L’ensemble de la population y est exposée, principalement par l’alimentation et le tabac. Puisqu’il est présent dans les sols, ce métal pénètre dans les végétaux par leurs racines et finit donc sur certaines denrées. Les aliments qui en contiennent le plus sont les abats, comme le foie et les rognons, les algues, crustacés et mollusques et, à un plus faible degré, le chocolat.

Dans l’Hexagone, la majorité de l’apport en cadmium est provoquée par l’ingestion de céréales tels que le riz et le blé, de pains, de biscuits et de pommes de terre, produits très consommés par les Français. Les fumeurs et leur entourage y sont également particulièrement exposés, via l’inhalation de la fumée des cigarettes.

Selon des données de l’Agence nationale de sécurité sanitaire de l’alimentation, de l’environnement et du travail (Anses) publiées en 2011, 0,6 % des adultes ont des expositions alimentaires dépassant la dose journalière de cadmium tolérable pour l’organisme (0,35 microgramme de cadmium par kilogramme de poids corporel). Les enfants de 3 à 17 ans sont quant à eux 14 % à être surexposés, un chiffre qui monte à 36 % chez les moins de 3 ans.

Quels sont les risques pour la santé ?

La liste des dangers attribués au cadmium est longue. Ce métal est reconnu cancérogène, mutagène et toxique pour la reproduction. Une exposition prolongée peut entraîner un risque d’ostéoporose – une maladie qui fragilise les os –, mais aussi des fractures. Il peut également causer des atteintes rénales et avoir des effets sur la reproduction et le développement du fœtus chez les femmes enceintes.

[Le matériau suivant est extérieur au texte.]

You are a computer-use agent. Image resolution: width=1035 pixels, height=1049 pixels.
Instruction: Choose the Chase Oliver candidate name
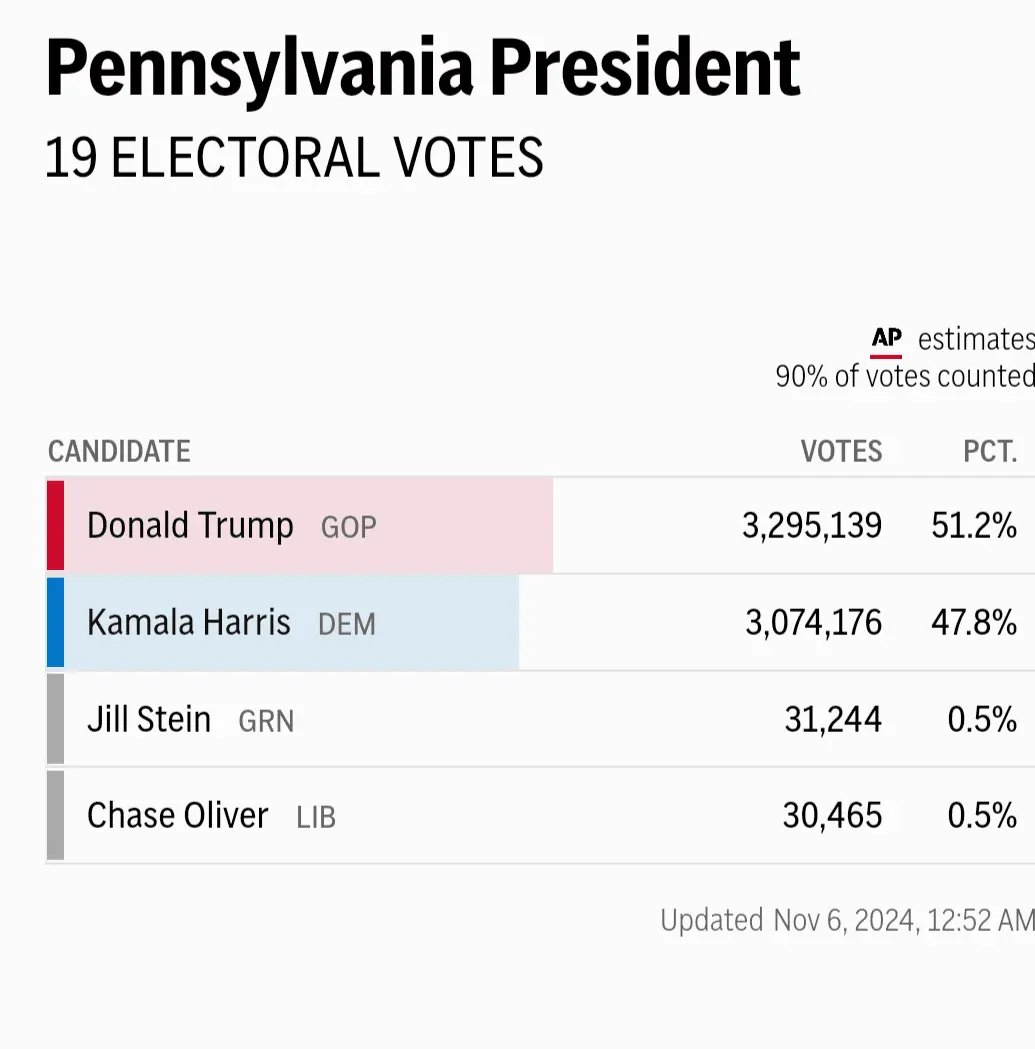point(178,815)
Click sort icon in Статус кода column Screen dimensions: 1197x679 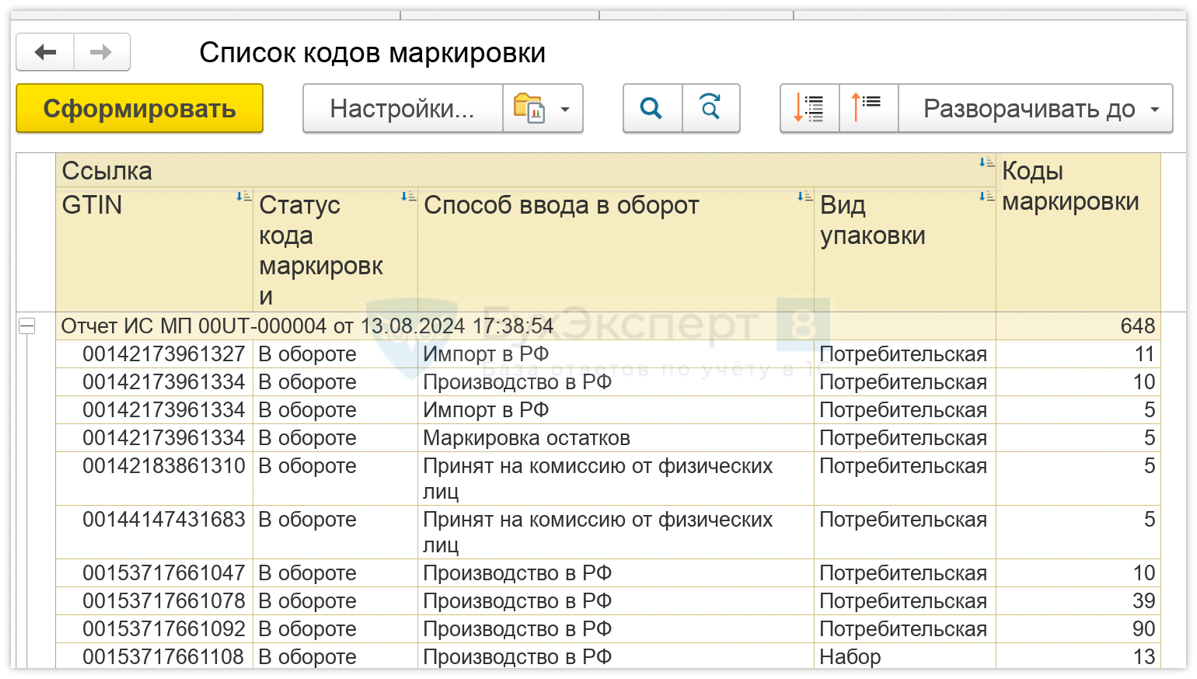pyautogui.click(x=408, y=197)
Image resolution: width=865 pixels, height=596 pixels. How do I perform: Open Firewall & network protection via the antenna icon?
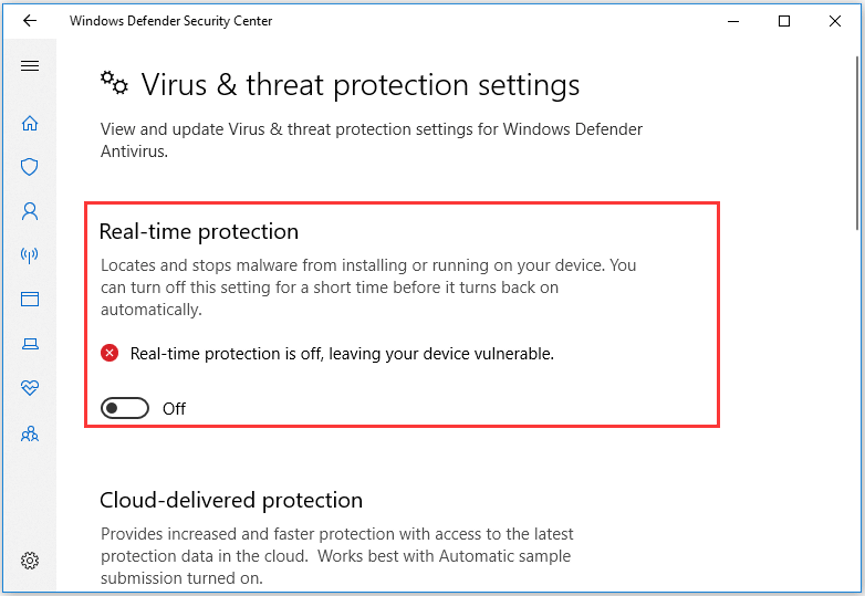click(30, 255)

D’autres effets plus graves sont également pointés par les scientifiques. A ce jour, le seul cancer pour lequel il existe des preuves suffisantes d’un risque plus élevé est «le cancer broncho-pulmonaire, après exposition professionnelle à des poussières ou des fumées de cadmium», précise la Haute Autorité de santé (HAS) dans une recommandation datée d’octobre 2024. Mais, selon plusieurs études, le cadmium est également suspecté d’être cancérogène pour le rein, le foie, la prostate ou encore le pancréas.

Comment diagnostiquer une surexposition au cadmium ?

Une surexposition au cadmium peut être diagnostiquée grâce à une analyse d’urine, prescrite par un médecin. Cet examen n’est toutefois pas remboursé par l’Assurance maladie à ce jour, et représente un coût «d’une quarantaine d’euros environ en moyenne», estime Pierre Souvet, cardiologue et président de l’Association santé environnement France (Asef). Un test qu’il convient de réaliser si «un risque est identifié», précise le médecin. «Ce que l’on fait en posant des questions au patient sur ses habitudes alimentaires ou sa consommation de tabac.»

Si une présence trop importante de cadmium est identifiée dans les urines, un suivi spécifique est mis en place, comme l’explique Pierre Souvet : «Il faut redoubler de vigilance sur certains cancers, sur les risques cardiovasculaires qui augmentent et les maladies osseuses. On entre dans une logique de dépistage des risques associés, comme on le fait pour une personne qui a du cholestérol.»

Quels comportements adopter pour limiter les risques ?

Avant toute chose, les professionnels de santé attendent du gouvernement qu’il abaisse la limite de concentration autorisée en cadmium dans les engrais. Si cette mesure passait, la stabilisation de la contamination prendrait ensuite plusieurs dizaines d’années, estime l’Anses. Face à ce délai, les unions régionales de professionnels de santé-médecins libéraux appellent au développement de formations pour l’ensemble des médecins libéraux sur le sujet, mais aussi à la création de fiches d’information pour informer les patients. «Il faut sensibiliser l’ensemble de la population», abonde Pierre Souvet.

Autres pistes mentionnées : l’adaptation des menus dans les cantines, la facilitation de l’accès au dosage du cadmium, mais aussi le soutien à l’agriculture biologique, dont les niveaux de contamination sont 48 % inférieurs à l’agriculture traditionnelle d’après l’étude Baranski parue en 2014. A leur échelle, les consommateurs peuvent adapter leur comportement alimentaire. Les URPS recommandent ainsi de réduire la consommation de certains aliments riches en cadmium, sans pour autant totalement les supprimer.